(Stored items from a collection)
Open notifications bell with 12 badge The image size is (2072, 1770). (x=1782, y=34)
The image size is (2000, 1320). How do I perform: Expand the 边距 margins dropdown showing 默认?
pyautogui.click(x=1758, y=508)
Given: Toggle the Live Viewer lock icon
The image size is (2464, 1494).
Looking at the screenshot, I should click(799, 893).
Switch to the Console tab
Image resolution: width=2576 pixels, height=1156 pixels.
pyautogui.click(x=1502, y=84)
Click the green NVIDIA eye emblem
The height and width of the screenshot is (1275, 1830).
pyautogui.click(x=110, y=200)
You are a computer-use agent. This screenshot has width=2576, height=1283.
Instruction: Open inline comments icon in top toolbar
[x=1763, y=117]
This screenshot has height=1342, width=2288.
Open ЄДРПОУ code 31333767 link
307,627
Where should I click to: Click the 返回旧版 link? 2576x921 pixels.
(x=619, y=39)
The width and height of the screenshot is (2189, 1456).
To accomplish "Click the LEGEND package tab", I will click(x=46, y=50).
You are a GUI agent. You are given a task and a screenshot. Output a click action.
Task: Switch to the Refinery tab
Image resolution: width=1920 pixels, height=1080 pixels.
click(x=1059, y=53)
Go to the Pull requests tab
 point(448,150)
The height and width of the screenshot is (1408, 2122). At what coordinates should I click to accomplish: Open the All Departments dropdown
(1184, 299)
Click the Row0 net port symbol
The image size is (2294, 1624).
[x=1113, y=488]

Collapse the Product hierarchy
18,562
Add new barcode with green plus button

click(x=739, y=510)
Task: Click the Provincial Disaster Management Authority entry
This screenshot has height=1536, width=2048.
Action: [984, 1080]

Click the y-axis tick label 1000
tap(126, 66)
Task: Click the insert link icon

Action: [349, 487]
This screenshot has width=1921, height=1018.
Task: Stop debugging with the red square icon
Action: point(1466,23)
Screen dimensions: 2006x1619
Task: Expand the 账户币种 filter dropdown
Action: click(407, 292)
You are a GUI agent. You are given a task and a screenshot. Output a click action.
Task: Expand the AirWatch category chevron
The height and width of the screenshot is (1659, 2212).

## The problem
The records must each be output verbatim, with nothing left out.

## Task solution
Open notifications bell with 12 badge The image size is (2072, 1770). (x=1782, y=34)
The image size is (2000, 1320). How do I perform: Expand the 边距 margins dropdown showing 默认?
pyautogui.click(x=1758, y=508)
Given: Toggle the Live Viewer lock icon
The image size is (2464, 1494).
Looking at the screenshot, I should click(799, 893).
Switch to the Console tab
Image resolution: width=2576 pixels, height=1156 pixels.
pyautogui.click(x=1502, y=84)
Click the green NVIDIA eye emblem
The height and width of the screenshot is (1275, 1830).
pyautogui.click(x=110, y=200)
You are a computer-use agent. This screenshot has width=2576, height=1283.
Instruction: Open inline comments icon in top toolbar
[x=1763, y=117]
This screenshot has height=1342, width=2288.
Open ЄДРПОУ code 31333767 link
307,627
Where should I click to: Click the 返回旧版 link? 2576x921 pixels.
(x=619, y=39)
The width and height of the screenshot is (2189, 1456).
To accomplish "Click the LEGEND package tab", I will click(x=46, y=50).
You are a GUI agent. You are given a task and a screenshot. Output a click action.
Task: Switch to the Refinery tab
Image resolution: width=1920 pixels, height=1080 pixels.
click(x=1059, y=53)
Go to the Pull requests tab
 point(448,150)
The height and width of the screenshot is (1408, 2122). At what coordinates should I click to accomplish: Open the All Departments dropdown
(1184, 299)
Click the Row0 net port symbol
The image size is (2294, 1624).
[x=1113, y=488]

Collapse the Product hierarchy
18,562
Add new barcode with green plus button

click(x=739, y=510)
Task: Click the Provincial Disaster Management Authority entry
This screenshot has height=1536, width=2048.
Action: [984, 1080]

Click the y-axis tick label 1000
tap(126, 66)
Task: Click the insert link icon

Action: [349, 487]
This screenshot has width=1921, height=1018.
Task: Stop debugging with the red square icon
Action: point(1466,23)
Screen dimensions: 2006x1619
Task: Expand the 账户币种 filter dropdown
Action: click(407, 292)
You are a GUI agent. You are given a task and a screenshot. Output a click action.
Task: Expand the AirWatch category chevron
The height and width of the screenshot is (1659, 2212).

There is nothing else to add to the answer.